Les mentions doivent être, selon les cas :
Ø « Au lait cru » : pour les produits fabriqués exclusivement à partir de lait non chauffé au delà de 40 °C, ni soumis à un traitement d’effet équivalent (rappelons que le lait sort du pis de la vache à environ 38 °C).

Ø « Au lait pasteurisé » : pour les produits préparés exclusivement à partir de lait chauffé à une température d’au moins 72 degrés pendant 15 secondes, ou toute combinaison équivalente.

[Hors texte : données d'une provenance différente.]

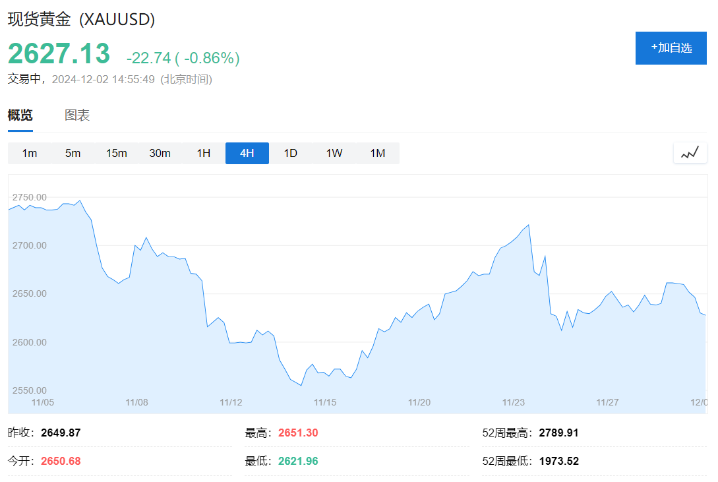Click the line chart type icon
Image resolution: width=718 pixels, height=482 pixels.
pyautogui.click(x=690, y=153)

Ø « Au lait thermisé » : pour les produits préparés exclusivement à partir de lait chauffé à une température inférieure à la pasteurisation, c.a.d. comprise entre 40 et 72 degrés pendant au moins 15 secondes.

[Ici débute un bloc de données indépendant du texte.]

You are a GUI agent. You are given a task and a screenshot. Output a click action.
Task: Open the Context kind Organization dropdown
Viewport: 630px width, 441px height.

Ø « Au lait microfiltré » : pour les produits préparés à partir d’un mélange de lait cru écrémé microfiltré (filtré à travers de très fines membranes) et de lait ou de crème pasteurisées.

Ø Les fromages fabriqués à partir de laits ayant subi des traitements thermiques différents devront mentionner les pourcentages respectifs de ces laits dans leur composition (ex : lait pasteurisé + lait thermisé et /ou microfiltré).

Ø Enfin, la mention « fromage à pâte pressée cuite » devra obligatoirement figurer sur les fromages dont le processus de fabrication inclut une cuisson à une température supérieure ou égale à 50 °C. Ils pourront, de façon facultative, comporter la mention « au lait cru » si le fromage est exclusivement fabriqué à partir de lait cru.


NB. Ces dispositions s’appliquent à tous les fromages, y compris les AOC.